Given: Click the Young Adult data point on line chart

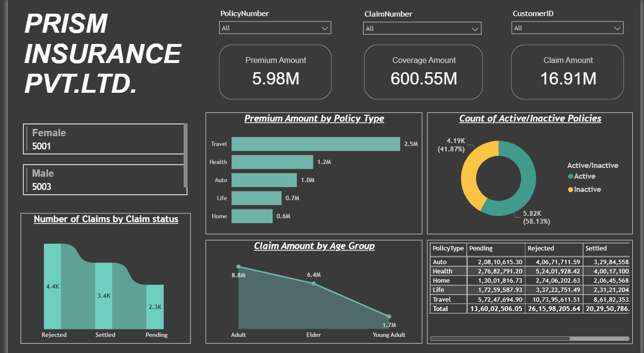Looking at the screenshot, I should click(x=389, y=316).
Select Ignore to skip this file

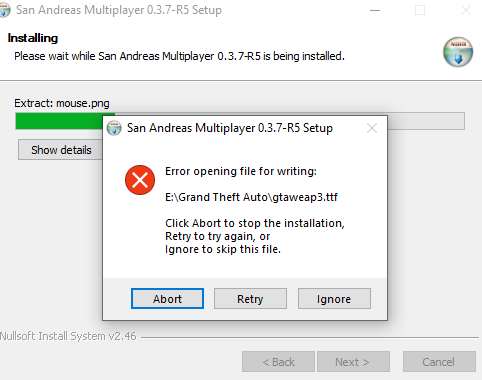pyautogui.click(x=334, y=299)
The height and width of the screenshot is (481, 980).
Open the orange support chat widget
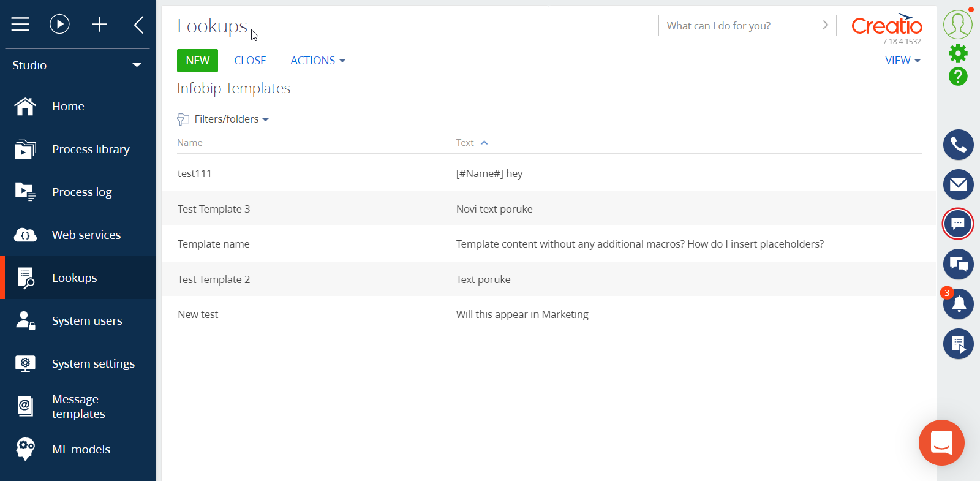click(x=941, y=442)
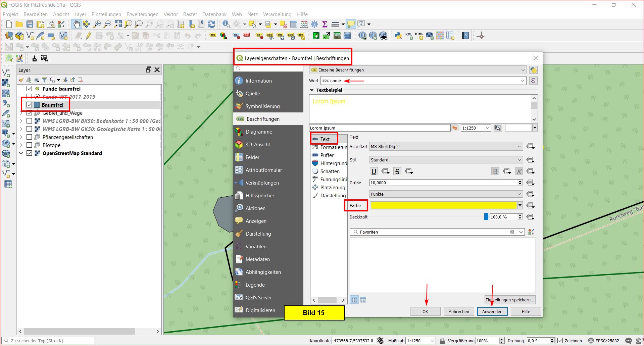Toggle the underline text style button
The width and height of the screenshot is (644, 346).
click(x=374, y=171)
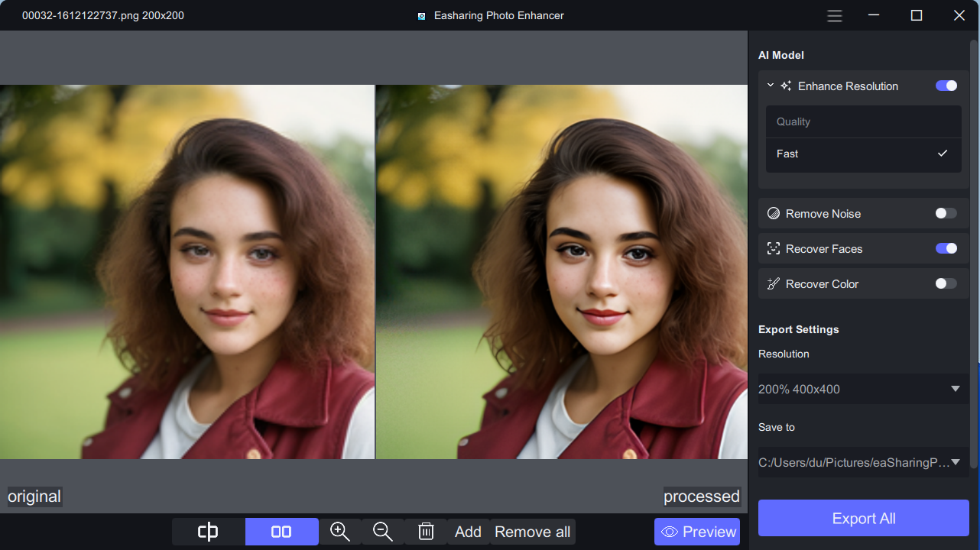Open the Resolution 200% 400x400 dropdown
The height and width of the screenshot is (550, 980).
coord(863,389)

##########

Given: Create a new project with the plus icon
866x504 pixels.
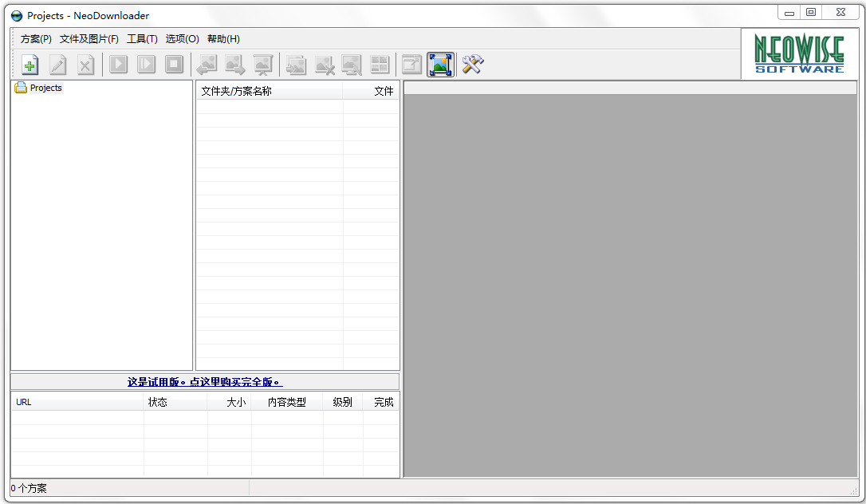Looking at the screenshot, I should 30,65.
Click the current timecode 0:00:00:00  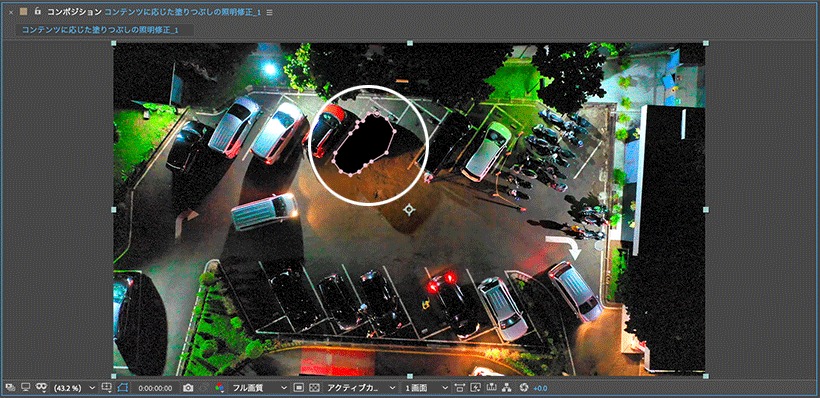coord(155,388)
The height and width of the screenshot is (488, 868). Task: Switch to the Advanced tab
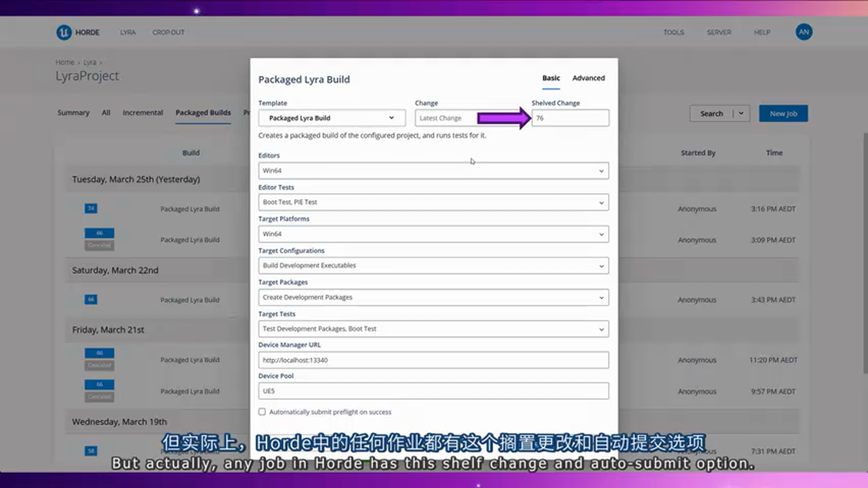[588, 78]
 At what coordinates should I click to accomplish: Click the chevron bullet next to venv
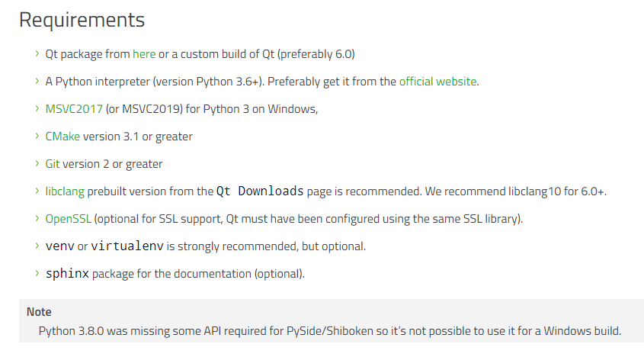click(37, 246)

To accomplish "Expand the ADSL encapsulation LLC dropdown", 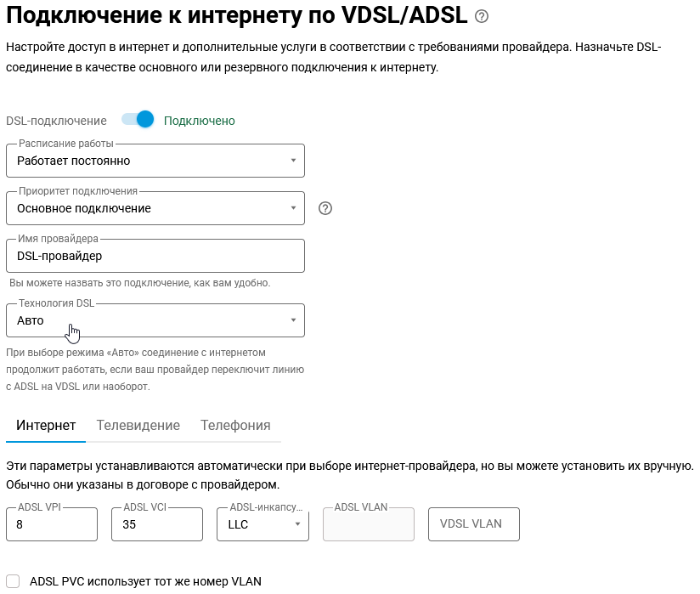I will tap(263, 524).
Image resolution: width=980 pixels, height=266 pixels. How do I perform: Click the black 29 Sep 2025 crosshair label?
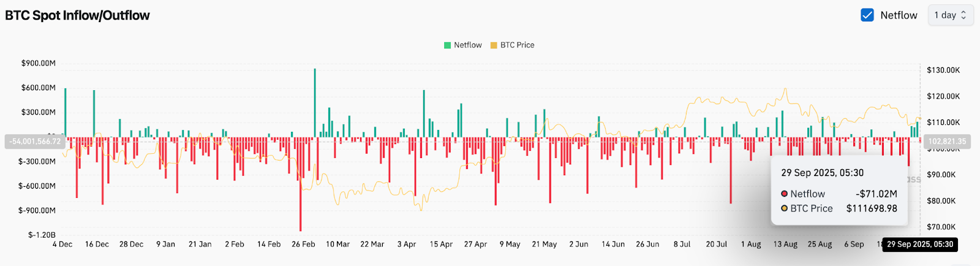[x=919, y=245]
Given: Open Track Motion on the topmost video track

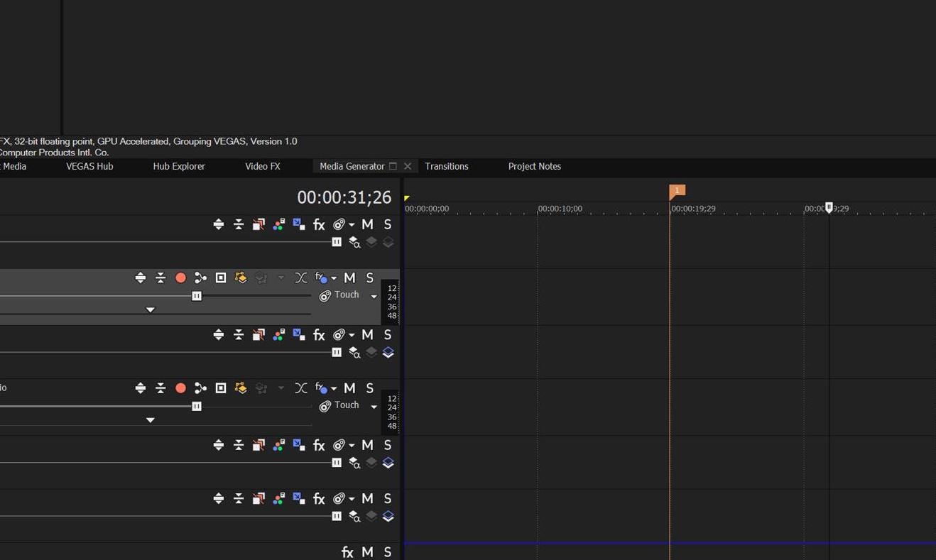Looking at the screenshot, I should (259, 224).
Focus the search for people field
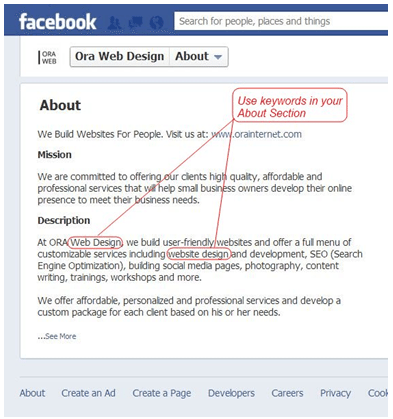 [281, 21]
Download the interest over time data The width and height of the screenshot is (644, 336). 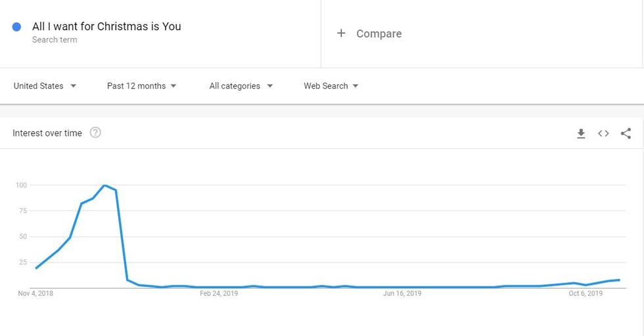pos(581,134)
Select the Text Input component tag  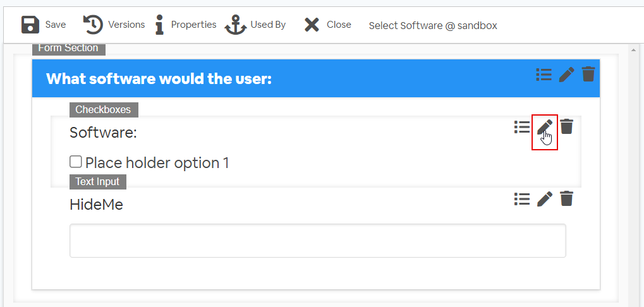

##########

[What the task requires]:
Beginning with the line above that contains "Given: Click the" and ending with the line that contains "The height and width of the screenshot is (481, 980).", quote each line exactly, keeping out the pictures.

[Task solution]:
Given: Click the Young Adult data point on line chart

Looking at the screenshot, I should click(x=389, y=316).
Select Ignore to skip this file

pyautogui.click(x=334, y=299)
The height and width of the screenshot is (481, 980).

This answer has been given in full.